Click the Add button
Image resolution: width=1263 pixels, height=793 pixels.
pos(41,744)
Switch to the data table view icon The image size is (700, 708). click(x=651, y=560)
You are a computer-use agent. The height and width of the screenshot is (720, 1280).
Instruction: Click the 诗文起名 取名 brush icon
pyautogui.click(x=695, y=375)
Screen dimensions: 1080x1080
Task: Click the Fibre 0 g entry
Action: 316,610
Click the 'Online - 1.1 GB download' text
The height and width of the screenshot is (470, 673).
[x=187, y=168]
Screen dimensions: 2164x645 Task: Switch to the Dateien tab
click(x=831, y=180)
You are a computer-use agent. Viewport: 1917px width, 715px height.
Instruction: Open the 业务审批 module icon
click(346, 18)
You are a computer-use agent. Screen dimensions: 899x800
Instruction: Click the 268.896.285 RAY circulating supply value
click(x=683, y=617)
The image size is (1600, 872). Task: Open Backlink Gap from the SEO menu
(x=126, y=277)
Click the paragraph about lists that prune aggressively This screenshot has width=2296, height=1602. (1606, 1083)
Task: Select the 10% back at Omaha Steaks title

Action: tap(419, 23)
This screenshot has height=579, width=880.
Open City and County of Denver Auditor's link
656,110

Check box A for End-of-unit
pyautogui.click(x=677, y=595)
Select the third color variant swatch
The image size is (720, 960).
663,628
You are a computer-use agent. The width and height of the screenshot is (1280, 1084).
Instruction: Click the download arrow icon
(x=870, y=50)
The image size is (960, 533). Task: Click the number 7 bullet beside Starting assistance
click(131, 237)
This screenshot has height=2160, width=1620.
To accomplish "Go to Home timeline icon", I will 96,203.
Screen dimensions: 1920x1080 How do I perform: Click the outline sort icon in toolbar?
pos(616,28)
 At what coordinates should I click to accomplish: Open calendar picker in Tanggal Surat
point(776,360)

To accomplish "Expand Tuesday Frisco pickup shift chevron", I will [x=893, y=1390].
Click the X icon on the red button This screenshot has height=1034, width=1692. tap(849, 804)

------------

__Written problem__
Edit the records above so that every "Instruction" becomes "Command", and keep everything else the same.

__Complete response__
Click the Add button
Image resolution: width=1263 pixels, height=793 pixels.
pos(41,744)
Switch to the data table view icon The image size is (700, 708). click(x=651, y=560)
You are a computer-use agent. The height and width of the screenshot is (720, 1280).
Command: Click the 诗文起名 取名 brush icon
pyautogui.click(x=695, y=375)
Screen dimensions: 1080x1080
Task: Click the Fibre 0 g entry
Action: 316,610
Click the 'Online - 1.1 GB download' text
The height and width of the screenshot is (470, 673).
[x=187, y=168]
Screen dimensions: 2164x645 Task: Switch to the Dateien tab
click(x=831, y=180)
You are a computer-use agent. Viewport: 1917px width, 715px height.
Command: Open the 业务审批 module icon
click(346, 18)
You are a computer-use agent. Screen dimensions: 899x800
Command: Click the 268.896.285 RAY circulating supply value
click(x=683, y=617)
The image size is (1600, 872). Task: Open Backlink Gap from the SEO menu
(x=126, y=277)
Click the paragraph about lists that prune aggressively This screenshot has width=2296, height=1602. (1606, 1083)
Task: Select the 10% back at Omaha Steaks title

Action: tap(419, 23)
This screenshot has height=579, width=880.
Open City and County of Denver Auditor's link
656,110

Check box A for End-of-unit
pyautogui.click(x=677, y=595)
Select the third color variant swatch
The image size is (720, 960).
663,628
You are a computer-use agent. The width and height of the screenshot is (1280, 1084).
Command: Click the download arrow icon
(x=870, y=50)
The image size is (960, 533). Task: Click the number 7 bullet beside Starting assistance
click(131, 237)
This screenshot has height=2160, width=1620.
To accomplish "Go to Home timeline icon", I will 96,203.
Screen dimensions: 1920x1080 How do I perform: Click the outline sort icon in toolbar?
pos(616,28)
 At what coordinates should I click to accomplish: Open calendar picker in Tanggal Surat
point(776,360)

To accomplish "Expand Tuesday Frisco pickup shift chevron", I will [x=893, y=1390].
Click the X icon on the red button This screenshot has height=1034, width=1692. tap(849, 804)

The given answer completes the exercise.